Pytor stopped and looked in all directions.

“We are good at what we do,” she said, “you will never see who it is, if you do we’ve failed.”

He had trouble breathing. “I…I…” he stammered.

“It’s okay, come. Hitler’s motorcade will soon be here.”

He followed her lead. They walked to the Tiergarten District. The street was crowded. People were everywhere even at 11 on a Tuesday night. They walked passed nightclubs called the Atrium, Das Beste, Scala and outdoor cafes. The sounds of hot jazz spilled out onto the street along with Germans who smelled of beer and schnapps.

Ana leaned towards him. “All this will be gone soon. Hitler wants to outlaw jazz the Charleston, anything to do with America, Jews and Negroes.”

Pytor stopped to take in the scene.

“Keep going,” she said, “do not make eye contact with anyone.”

They came to a corner and crossed the street. A café was ahead. The patrons must have moved some of the tables making it difficult to walk past. Pytor’s side touched someone’s arm.

His beer spilled on the table. “Schwein,” the man shouted.

Pytor stopped. The middle-age man was red faced and large. He started to get up.

Ana tugged on Pytor’s sleeve.

“Warum sind sie zu fuß mit einer hure sie Jude bastard?” ( Why are you with a whore you Jew bastard?).

There were two women and another man at the table. The woman to the large man’s left mopped up the beer.

“It’s alright Heinrich. No harm,” she said.

Too late, the man stumbled toward Pytor and threw a wild punch.

Pytor stepped back and the man lost his balance.

“Heinrich,” the woman screamed. He fell face forward on the sidewalk.

Ana grabbed Pytor’s arm and pulled him away. “We must leave—now.”

Pytor saw blood gushing from his face. There wasn’t time to argue. The women rushed to the fallen man. The other man went toward his fallen friend and then yelled, “Halt, come back.”

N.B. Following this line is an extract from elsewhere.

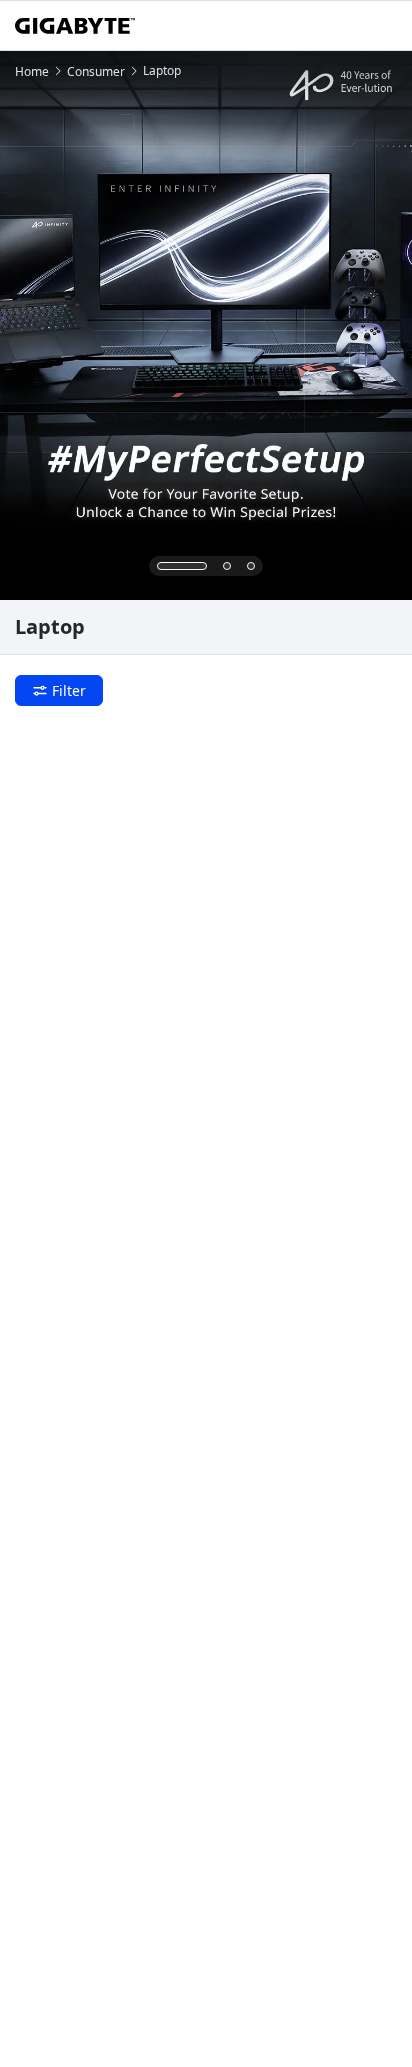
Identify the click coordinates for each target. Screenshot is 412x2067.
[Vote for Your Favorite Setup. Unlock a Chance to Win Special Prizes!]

Pytor and Ana walked at a near run and caught up with the night’s crowd. They were two to three blocks away before they heard sirens and saw police cars and ambulances fly down the street.

“We need to get to the other side of the Spree River. There’s a safe house on HotzmarkstaBe,” she said.

“How far is that?”

“About a kilometer.”

He looked over his shoulder and saw a car about a block and a half away coming slowly towards them. Its spotlight aimed at the partiers on the sidewalk. He looked ahead. There was no one on the next block. The restaurants and bars ended at the corner.

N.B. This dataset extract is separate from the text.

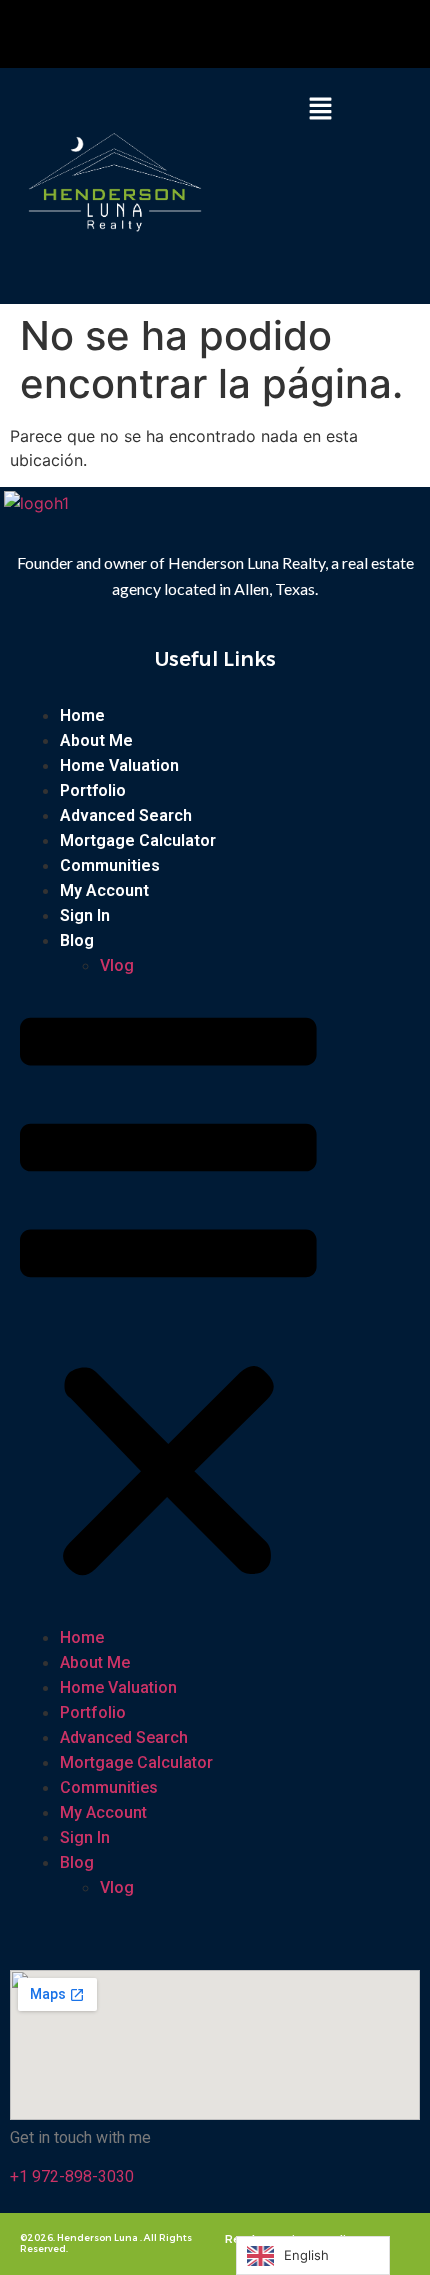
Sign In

“We must get off the street,” he said, “the police will see us.”

“They look seedy,” she said.

He checked behind him. The car was closing in.

“Here.”

He excused themselves to a couple and pushed Ana toward the club. He pulled open the door and glanced down the street. The car was a half a block away. As he stepped in he caught the neon sign on the brick wall. “Kabarett Musikspaß und mehr. (Music Fun and more.)”

“Gott und himmel” he said to himself, “what is this place?”